Health and Social Care Secretary Sajid Javid praised the NHS for reaching the 75 per cent milestone for double doses and encouraged more people to come forward for a jab.

He said: ‘Three in four adults across the UK have now had both doses of the vaccine, which is incredible and a testament to the fantastic work of the NHS, volunteers and everyone involved in the rollout.

‘Getting two doses of a Covid vaccine is the key to enjoying a host of new freedoms safely – whether that be to enjoy a trip abroad with family or a night out with friends – as we continue to build our wall of protection.

‘The vaccines are allowing us to reconnect with the things we love, but more than that, they’re protecting the people we love too.

‘Please make sure to come forward for your jab if you haven’t already as soon as possible.’

All adults in the UK are able to get their second doses after eight weeks. This will mean every adult has the chance to have two doses by mid-September.

People will be required to prove they’ve had two jabs to enter nightclubs and other venues where large crowds gather by the end of September.

From August 16, double vaccinated people will also no longer be required to self-isolate if they are identified as a close contact of a positive Covid case. 

People will continue to be advised to take a PCR test and anyone who tests positive will still be legally required to self-isolate, irrespective of their vaccination status.

And speaking to MPs this morning, Professor Pollard warned vaccines alone could not ensure herd immunity.

He said: ‘What we know very clearly with the coronavirus that this current variant, the Delta variant, will still infect people who have been vaccinated and that means that anyone who is unvaccinated will meet the virus. 

‘It might not be this week, this month or this year but they will meet the virus.

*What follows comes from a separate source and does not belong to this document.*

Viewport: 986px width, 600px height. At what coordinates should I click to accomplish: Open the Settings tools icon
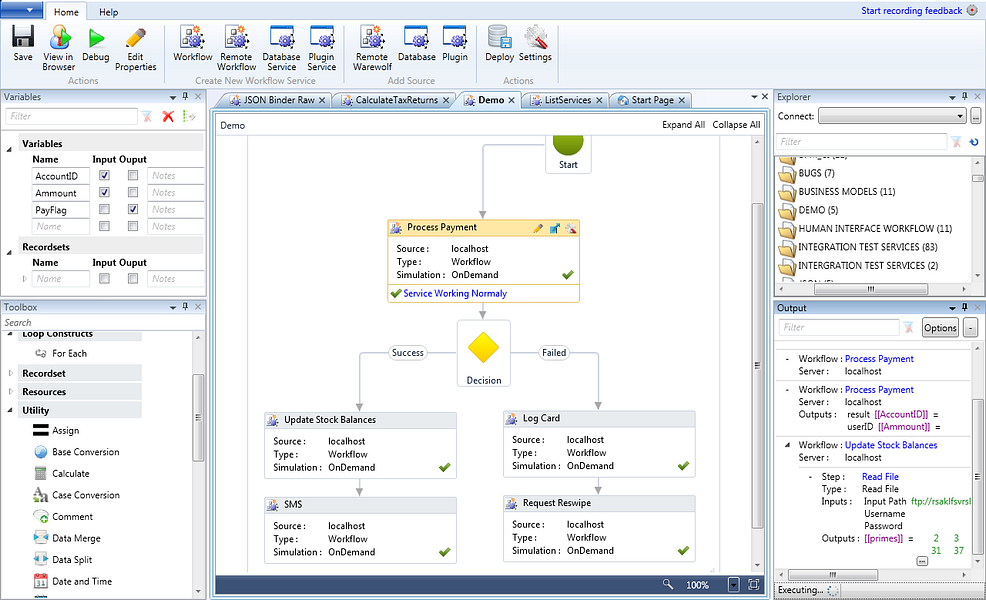pyautogui.click(x=535, y=39)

‘I think we are in a situation here with this current variant where herd immunity is not a possiblity because it still infects vaccinated individuals.’ 

Chair of the APPG on Coronavirus Layla Moran MP said: ‘The worrying evidence we heard today suggests that given the emergence of new variants, including vaccine-resistant ones, achieving herd immunity is just a pipe dream.

‘The government’s plan to learn to live with Covid cannot become a byword for abdicating responsibility to the most vulnerable.

‘Ministers must re-evaluate their approach and come up with a new and comprehensive, long-term plan to mitigate the risks posed by Covid and new variants.

‘That must include showing moral leadership and stepping up efforts to vaccinate the world.’